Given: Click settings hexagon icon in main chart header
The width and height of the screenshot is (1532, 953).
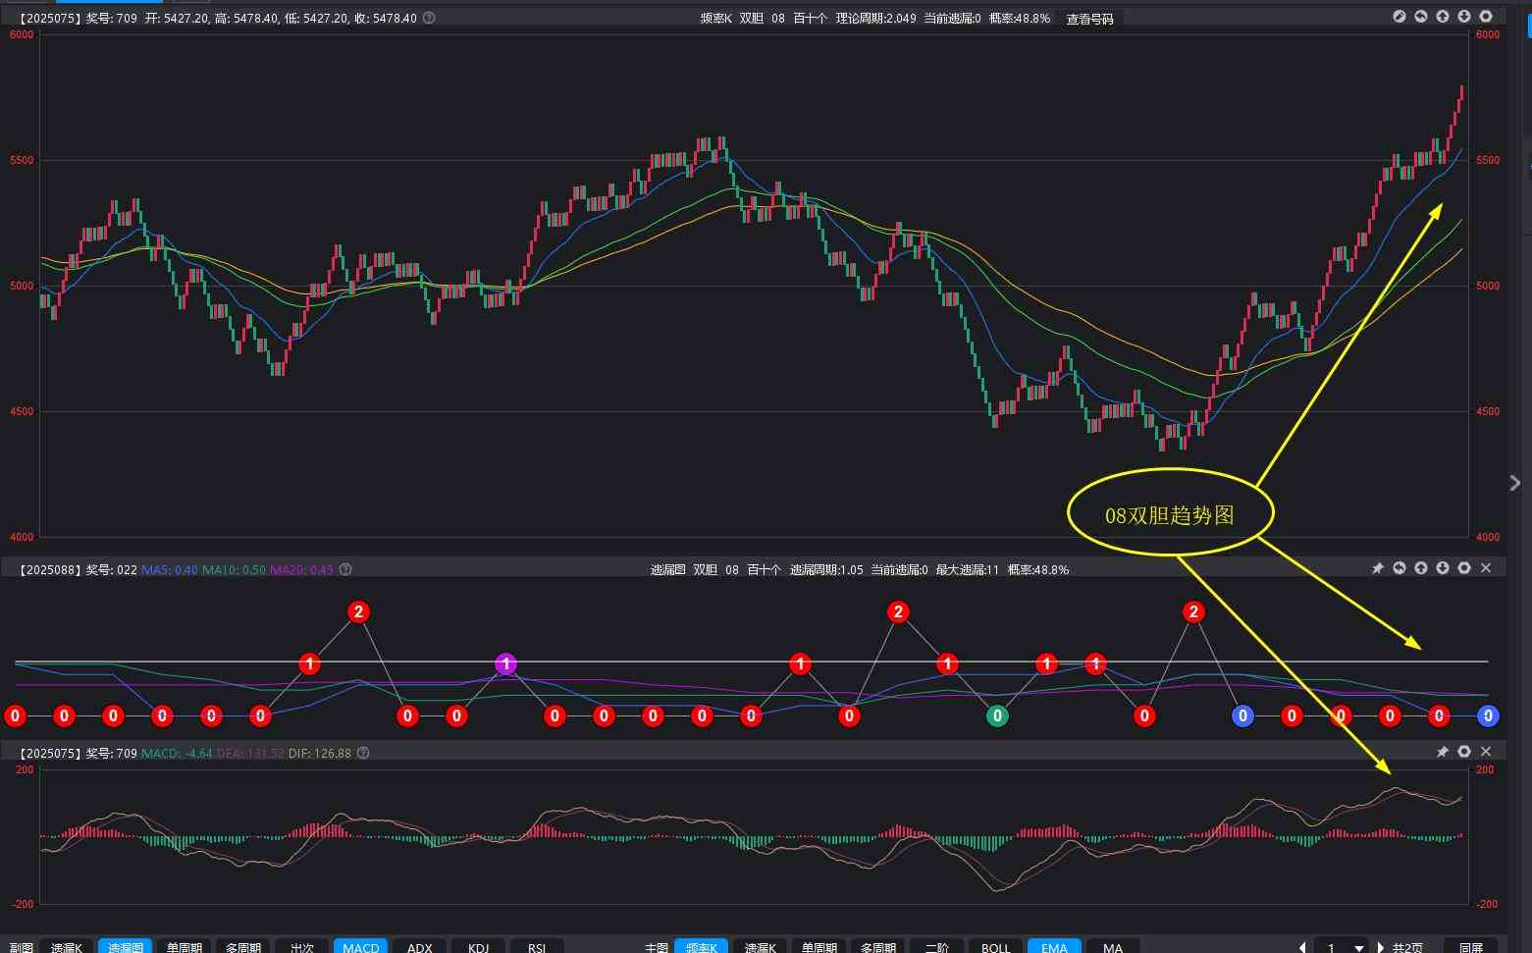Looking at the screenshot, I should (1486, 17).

---

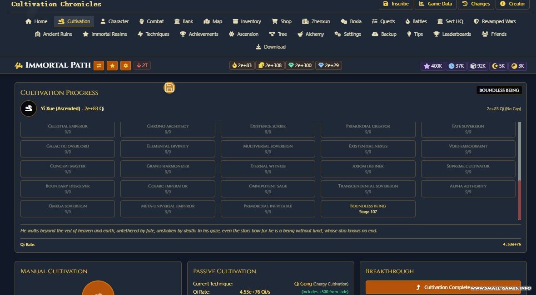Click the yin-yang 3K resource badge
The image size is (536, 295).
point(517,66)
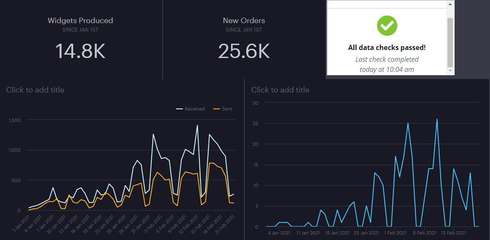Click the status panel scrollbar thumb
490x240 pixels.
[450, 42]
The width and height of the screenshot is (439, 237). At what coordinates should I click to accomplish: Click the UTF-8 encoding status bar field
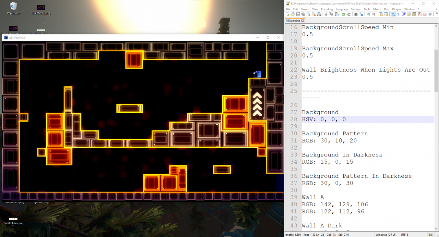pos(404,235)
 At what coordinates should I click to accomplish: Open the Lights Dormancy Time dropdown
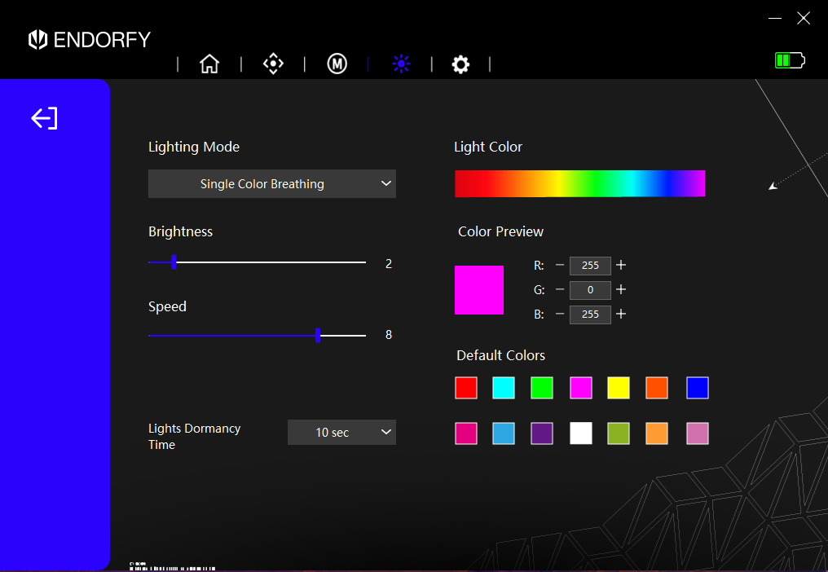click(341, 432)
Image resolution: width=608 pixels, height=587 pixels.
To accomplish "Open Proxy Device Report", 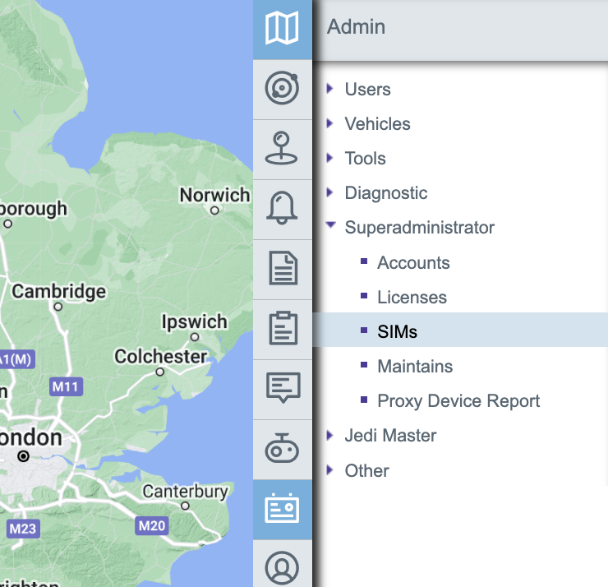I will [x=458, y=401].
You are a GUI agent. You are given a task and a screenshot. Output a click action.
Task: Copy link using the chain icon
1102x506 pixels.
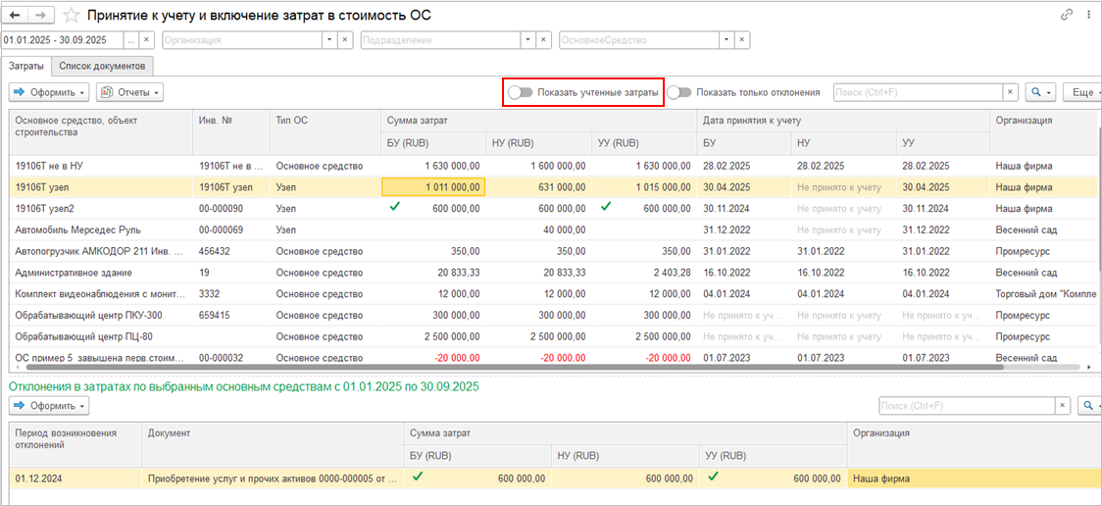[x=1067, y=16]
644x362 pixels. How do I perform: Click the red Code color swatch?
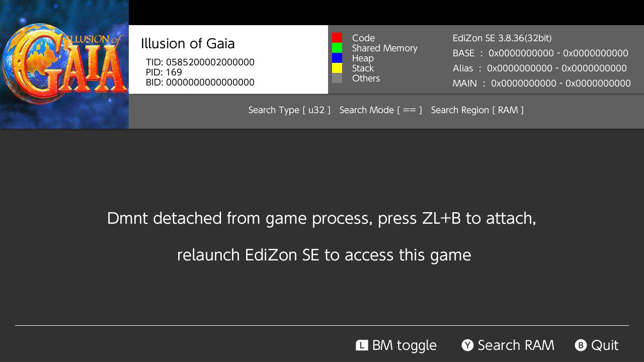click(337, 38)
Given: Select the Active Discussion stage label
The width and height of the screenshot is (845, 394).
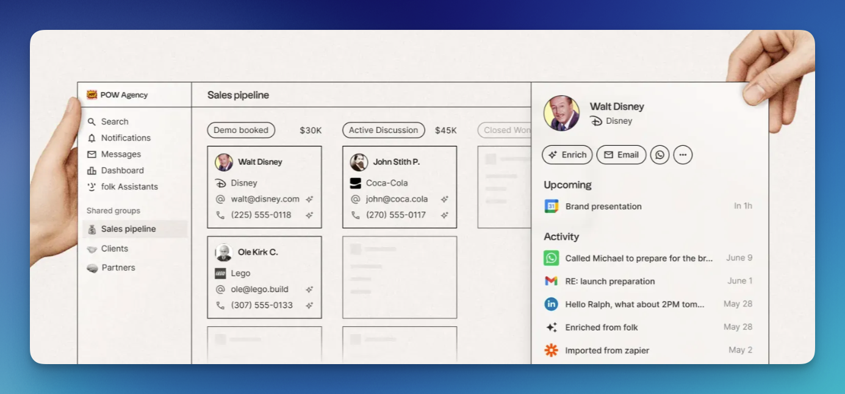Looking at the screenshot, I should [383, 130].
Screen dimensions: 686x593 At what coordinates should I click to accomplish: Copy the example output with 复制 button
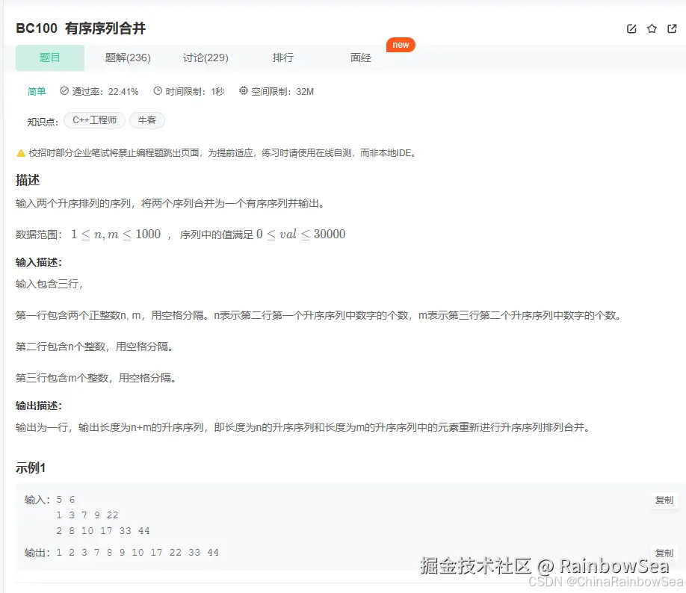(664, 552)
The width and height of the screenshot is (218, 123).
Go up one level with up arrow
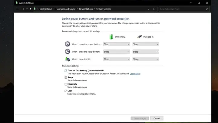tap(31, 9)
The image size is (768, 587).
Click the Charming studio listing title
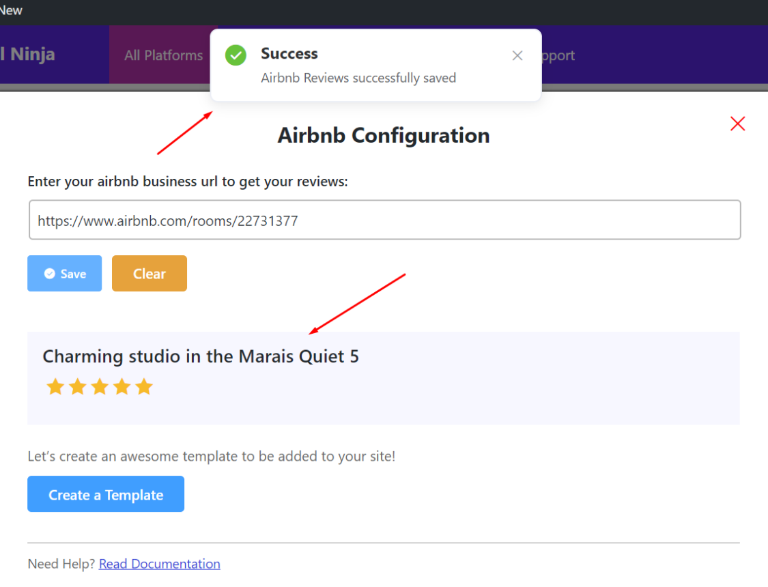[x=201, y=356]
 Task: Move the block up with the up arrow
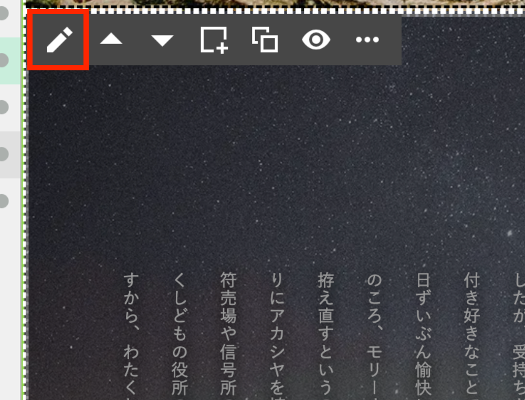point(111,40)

==

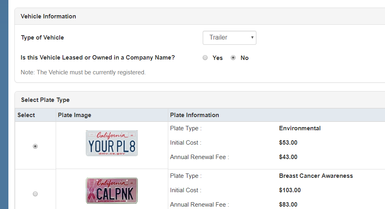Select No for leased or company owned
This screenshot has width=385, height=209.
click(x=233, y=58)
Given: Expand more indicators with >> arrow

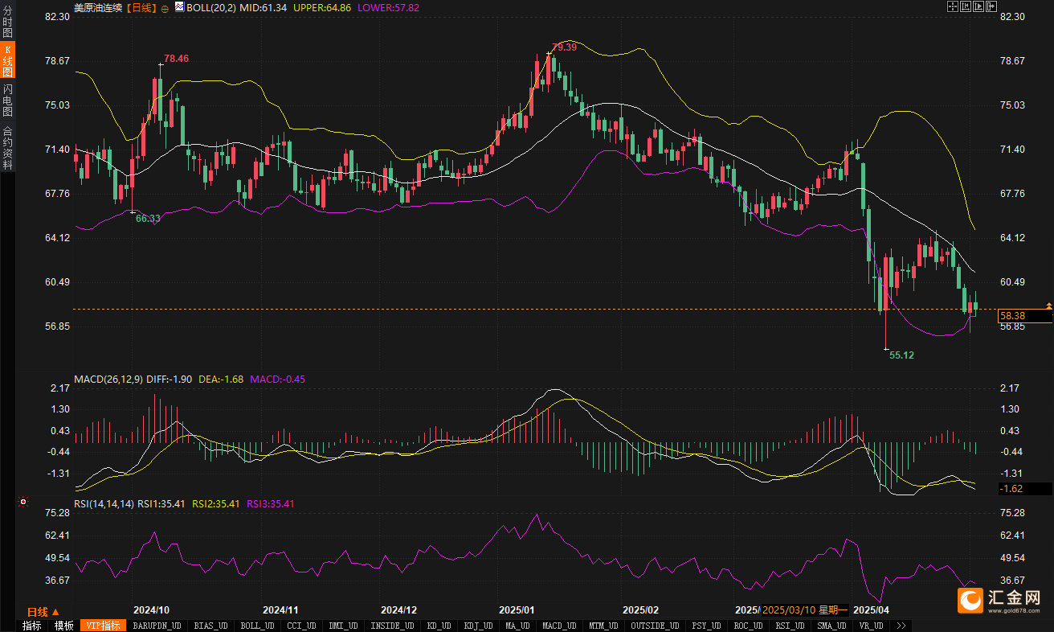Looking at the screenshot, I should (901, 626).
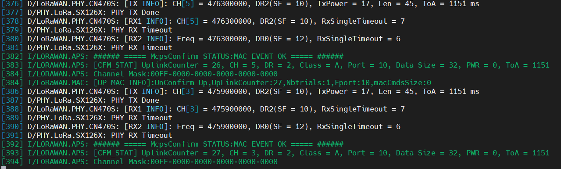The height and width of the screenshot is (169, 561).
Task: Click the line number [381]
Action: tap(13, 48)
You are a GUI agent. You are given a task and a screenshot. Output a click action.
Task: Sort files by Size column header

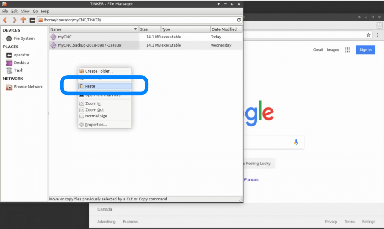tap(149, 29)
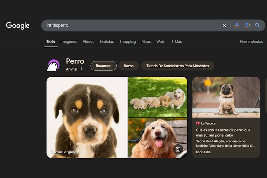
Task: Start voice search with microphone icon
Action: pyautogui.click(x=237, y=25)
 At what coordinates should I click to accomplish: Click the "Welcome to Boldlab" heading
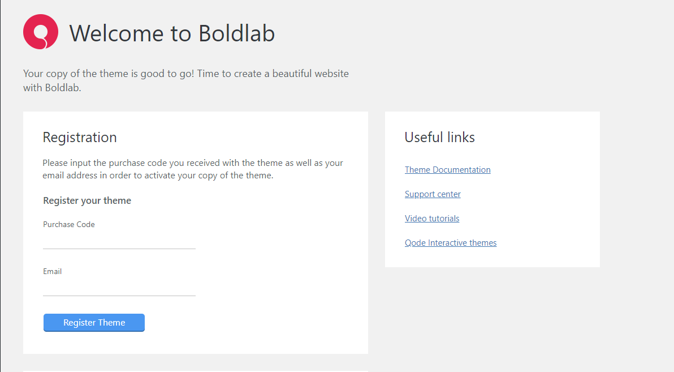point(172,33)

## TASK INSTRUCTIONS
Every line from the one with "The width and height of the screenshot is (845, 394)." through the one with "The width and height of the screenshot is (218, 123)." is to be reproduced exactly as written above, and the pictures are to be dropped.

## ANSWER TO THE EXERCISE
The width and height of the screenshot is (845, 394).
Looking at the screenshot, I should [383, 130].
Screen dimensions: 686x593 At what coordinates should I click to accomplish: Copy the example output with 复制 button
(664, 552)
The width and height of the screenshot is (218, 123).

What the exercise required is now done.